3. The demurrers question the plaintiff's right to maintain this action because of its long delay in asserting its alleged cause of action. This contention is not meritorious. Code 37-119 declares: "Equity gives no relief to one whose long delay renders the ascertainment of the truth difficult, though no legal limitation bars the right." But "Laches is an equitable defense, and a petition for equitable relief is not subject to demurrer on the ground of laches unless the allegations of fact affirmatively show such defense." Hadaway v. Hadaway, 192 Ga. 265, 269 (14 SE2d 874). The facts alleged in this petition do not show that the plaintiff's right of action was barred; they show that all of the acts complained of occurred less than three years before this litigation was instituted and that the land involved was unimproved and vacant land until the lessees of the defendants Huie and Faulkner entered upon and began to remove timber and granite from it in 1964.
4. "It is true as a matter of law that a year's support for a widow can be set apart to her only from the estate of her deceased husband; and if properly included therein does not as a matter of fact constitute a part of his estate, the judgment of the court of ordinary simply will not attach to such property, but will be void as applied thereto." Johnson v. City of Blackshear, 196 Ga. 652, 659 (27 SE2d 316); Kenner v. Kenner, 214 Ga. 381 (2) (104 SE2d 896). Here the petition alleges that the judgment setting apart a year's support to the defendant Mrs. Brown, includes an undivided one-half interest in the land involved which the plaintiff owns. Applying the rule announced above, the allegations of the petition are sufficient to show that the judgment setting apart a year's support to Mrs. Brown from the estate of her deceased husband is void as to an undivided one-half interest in the property set apart to her; and for that reason the plaintiff alleges sufficient cause for the equitable relief of cancellation. Nuckolls v. Merritt, 216 Ga. 35 (114 SE2d 427). And there is no merit in the contention that this litigation amounts to a collateral attack on such judgment.
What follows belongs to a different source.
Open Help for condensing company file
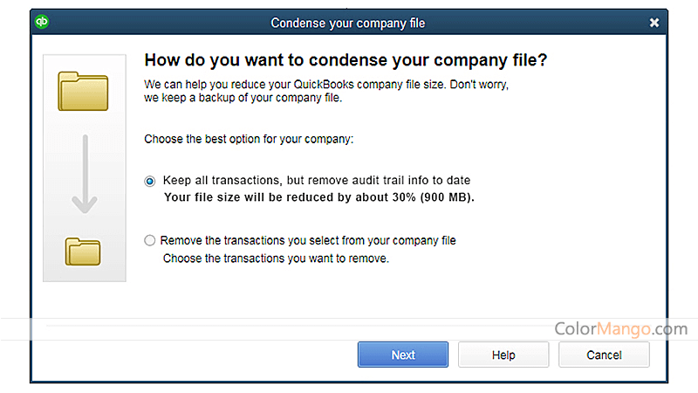This screenshot has height=393, width=698. click(x=503, y=355)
5. One tenant in common can recover from another cotenant his proportionate part of the rents, issues and profits arising from his exclusive use of the common property. Code 85-1003, 85-1004; New Winder Lumber Co. v. Guest, 182 Ga. 859 (1) (187 SE 63). The allegations of the petition are sufficient to show that the defendants Huie and Faulkner should account for and pay to the plaintiff one-half of the proceeds received by them for timber and granite removed from the common property by their lessees. The allegations of the petition are therefore sufficient to state a cause of action for legal relief against the defendants Huie and Faulkner but the petition alleges no facts which would authorize a verdict against Mrs. Brown for actual damages.
6. For reasons stated in the five proceeding divisions of this opinion, the court did not err as contended in overruling the demurrers interposed to the petition.
7. There is no merit in the contention that the court erred in overruling the plaintiff's general demurrer and motion to strike the defendants' answers. The separate answer filed by the defendant Mrs. Brown avers that the plaintiff Granite Holding Corporation and Joseph Snyder in 1936 or 1937 transferred and delivered their title to the property involved to Paul Brown, her husband; that at that time he took actual possession of such property and remained in exclusive and continuous possession of it for more than 20 years prior to his death and that the title he held to such tract was, after his death, set apart to her as a year's support. Treating these averments as true, as we must do for purposes of the demurrer and motion to strike, her answer avers an absolute defense to the plaintiff's suit and the same ruling applies to the answers of the other defendants, her immediate and remote grantees.
Grant & Matthews, C. G. Matthews, for appellants.
SUBMITTED NOVEMBER 8, 1965 -- DECIDED DECEMBER 6, 1965.